From Harry Coverston, concerning “A Story for the Future” post: “At some level I am represented by the teacher you represent here. I do find the defunding of public institutions, the growing disparity of wealth and the extremist tenor of politics in our nation depressing. And I find the Gen Y Millenials I teach who are supposed to save the world from its crises increasingly disengaged and solipsistically wrapped up in their electronic distractions. Where I would question your argument is your tendency to simply presume a causal relationship between the alarm of the educator and the cynicism of the students. Why would that be so? Teachers are but one agent of socialization in a much bigger picture and increasingly are seen as less important than agents such as the media. Moreover, why would it be the role of the teacher to not only critique the status quo but to offer a replacement for it as well? Why would all of that be a teacher’s responsibility? Where does the public come into that picture? Indeed, where does this enormously talented generation of students get called upon to be mature, responsible citizens rather than disengaged, self-focused cynics with inordinate sense of entitlement? While I absolutely do not wish this, I sense that it will require a crisis for any changes in the current direction of our culture to occur. Indeed, I see no way the polarized, unstable status quo can continue much longer. Increasingly I try to use my time and energies to discern what needs for reorganization will present themselves post crisis. Perhaps that will merely entail maturity but increasingly I see it as a matter of transcending that which has come before.
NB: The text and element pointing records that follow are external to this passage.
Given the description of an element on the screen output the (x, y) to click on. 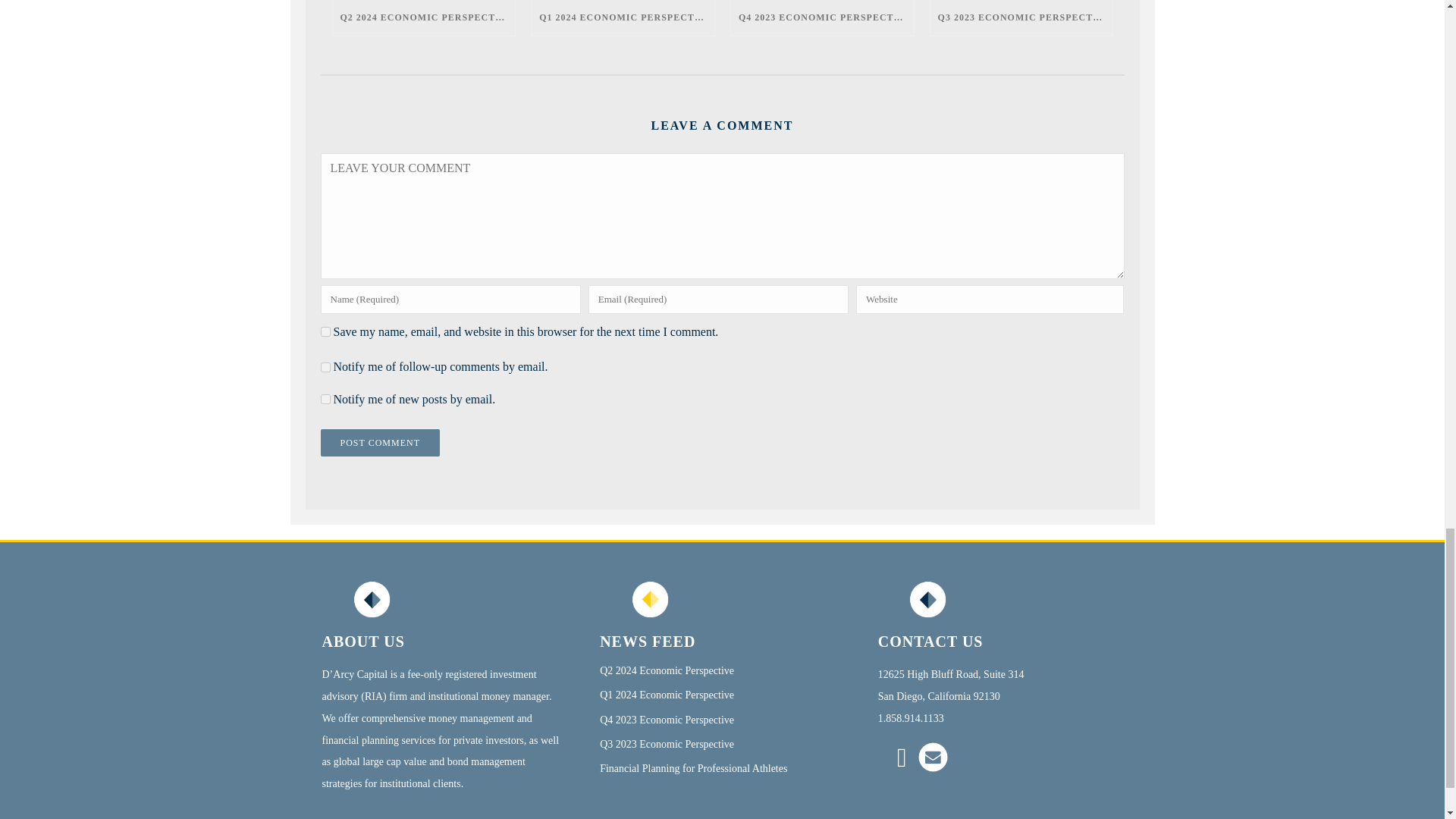
subscribe (325, 398)
subscribe (325, 367)
POST COMMENT (379, 442)
yes (325, 331)
Given the description of an element on the screen output the (x, y) to click on. 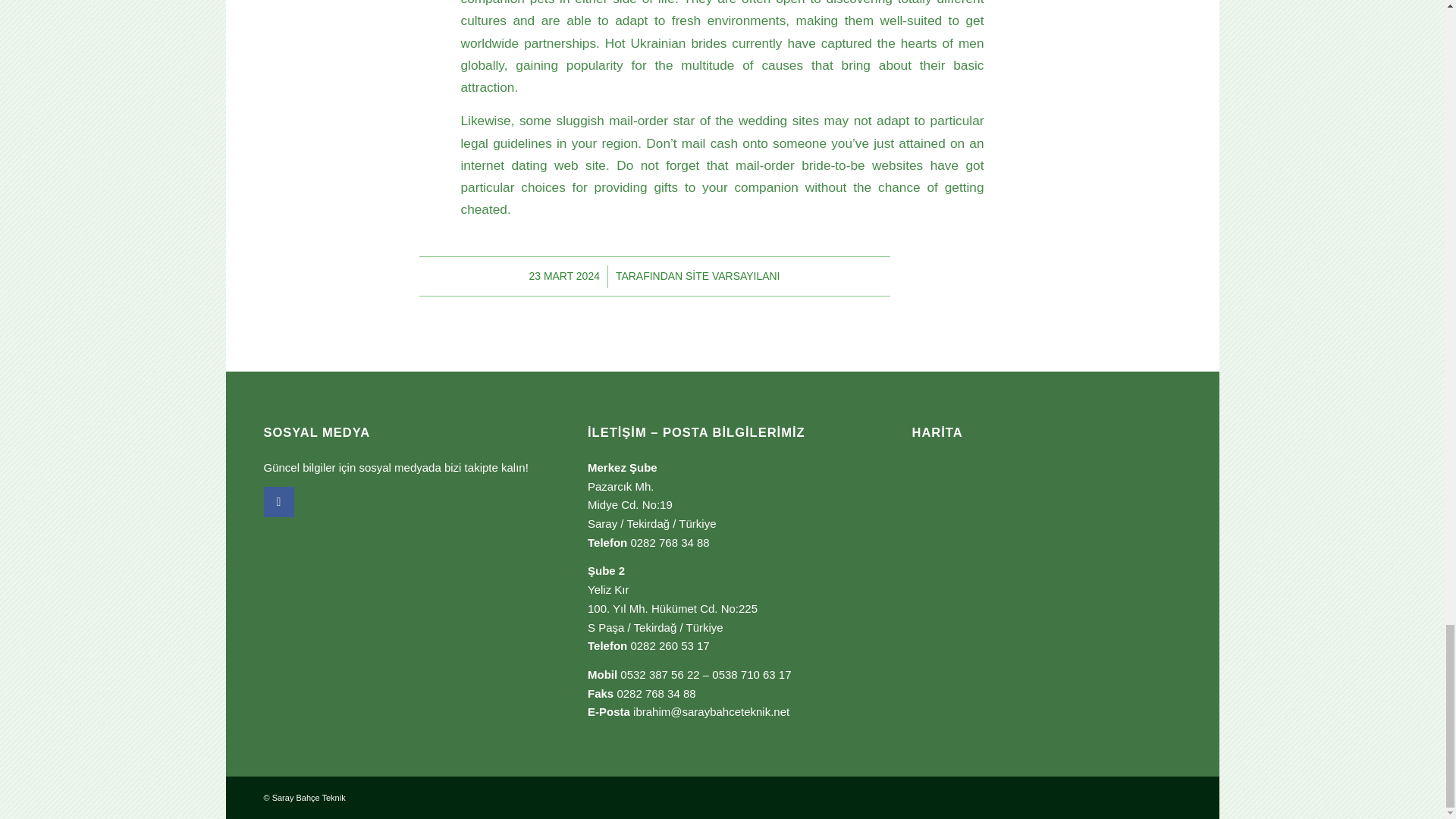
facebook (278, 501)
SITE VARSAYILANI (731, 275)
Facebook (278, 501)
CJ: “Moreover, why would it be the role of the teacher to not only critique the status quo but to offer a replacement for it as well?” Only because that is a responsibility we all confront—governmental leaders, educators, media, and the populace at large. I do argue that educating for a culturally mature future becomes education’s needed new bottom line referent (to replace the Modern Age referent of providing the universal literacy needed for democratic government and industrial advancement). That means that if educators aren’t at least reflecting on culturally mature concerns and somehow bringing those reflections into the classroom, they are not doing their jobs.
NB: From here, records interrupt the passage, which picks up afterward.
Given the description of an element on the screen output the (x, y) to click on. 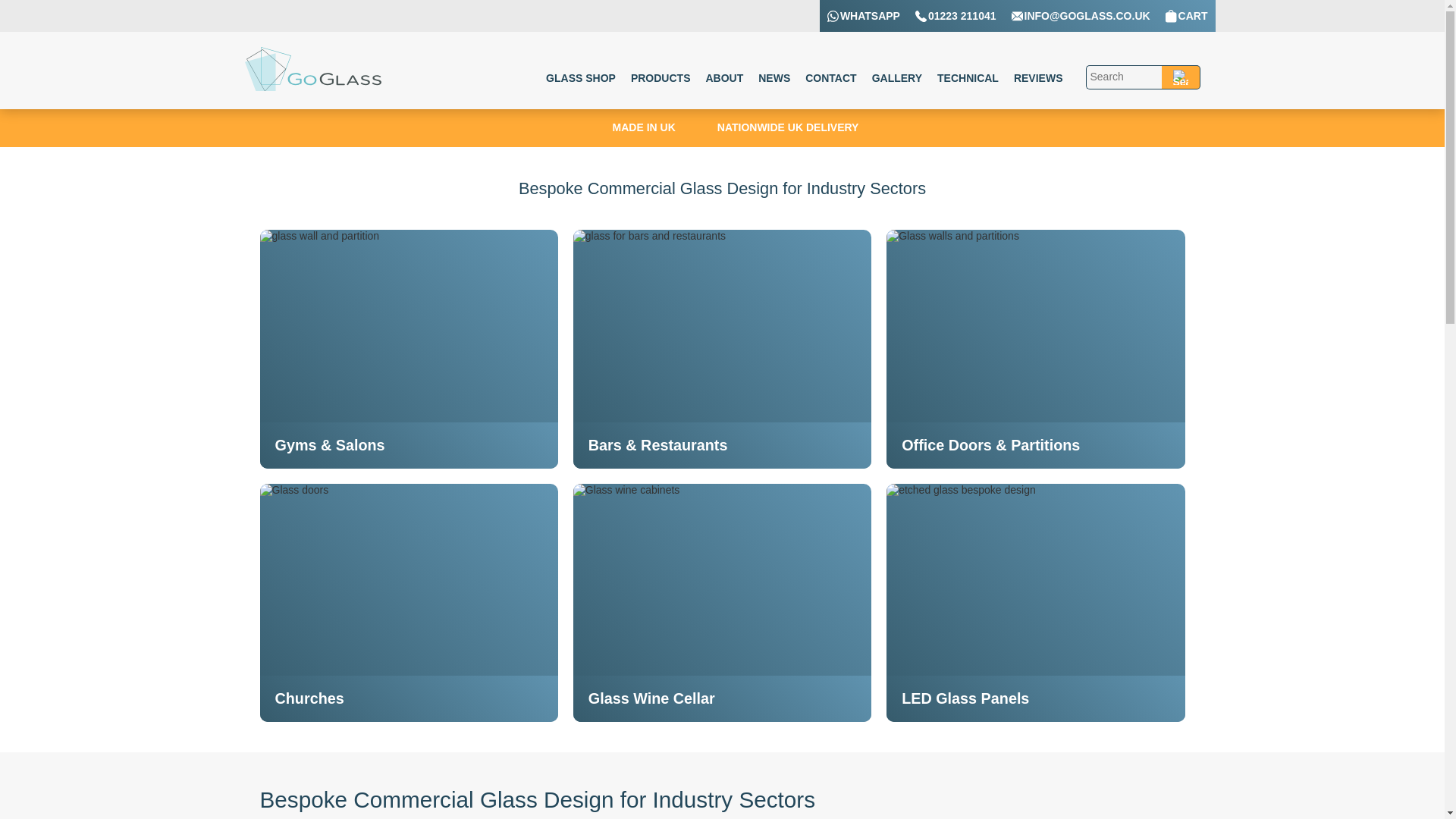
01223 211041 (955, 15)
WHATSAPPWHATSAPP (863, 15)
Return to the Go Glass homepage (312, 87)
Chat on WhatsApp (863, 15)
Products (660, 78)
GLASS SHOP (580, 78)
Glass Shop (580, 78)
WHATSAPP (832, 16)
View your cart (1187, 15)
PRODUCTS (660, 78)
CART (1187, 15)
Given the description of an element on the screen output the (x, y) to click on. 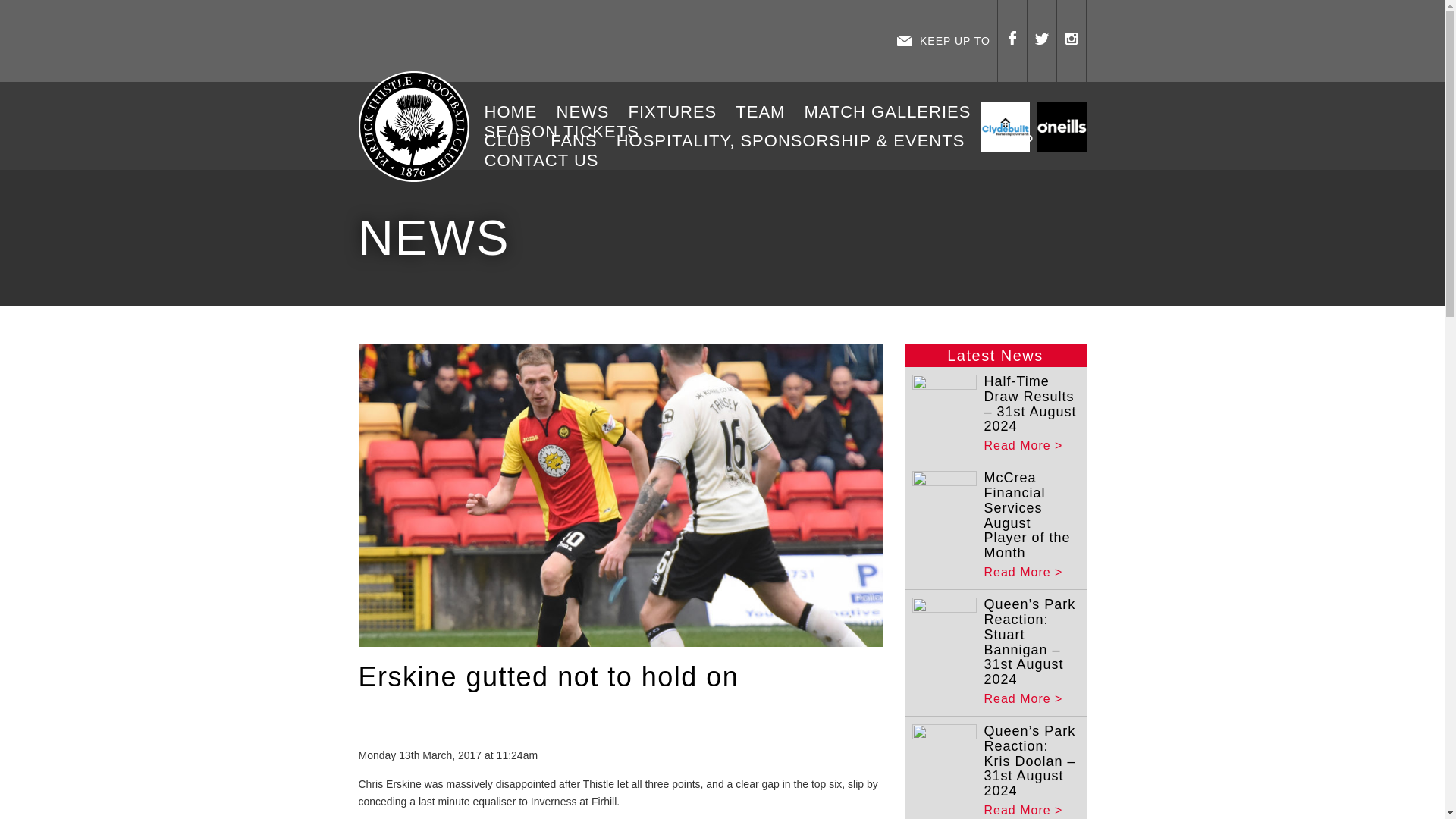
TEAM (765, 112)
SHOP (1013, 140)
Enter the JAGZONE (623, 40)
FIXTURES (678, 112)
KEEP UP TO DATE (943, 40)
MATCH GALLERIES (892, 112)
FANS (579, 140)
CLUB (513, 140)
HOME (516, 112)
CONTACT US (547, 160)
Will it require a crisis for change to occur? Crises are happening all around us. The questions you propose about how change will happen are essential — both so that we see things accurately and so that we bring ourselves to advocacy in the most useful ways. These are indeed crisis times. Yet, too, as I write about frequently, there are real traps that come with crisis/transformation thinking (it can lead easily to liberal cynicism and idealized notions of the future that we could not achieve, and ultimately would not want to achieve). Change of the sort I write about has been happening throughout the last century. And the drivers for future change are pretty inescapable. For me the question is not whether Cultural Maturity is possible, but only how much misery we will put ourselves through in getting there (foresight is the best route, but foresight of the sort we are talking about itself requires culturally mature capacities.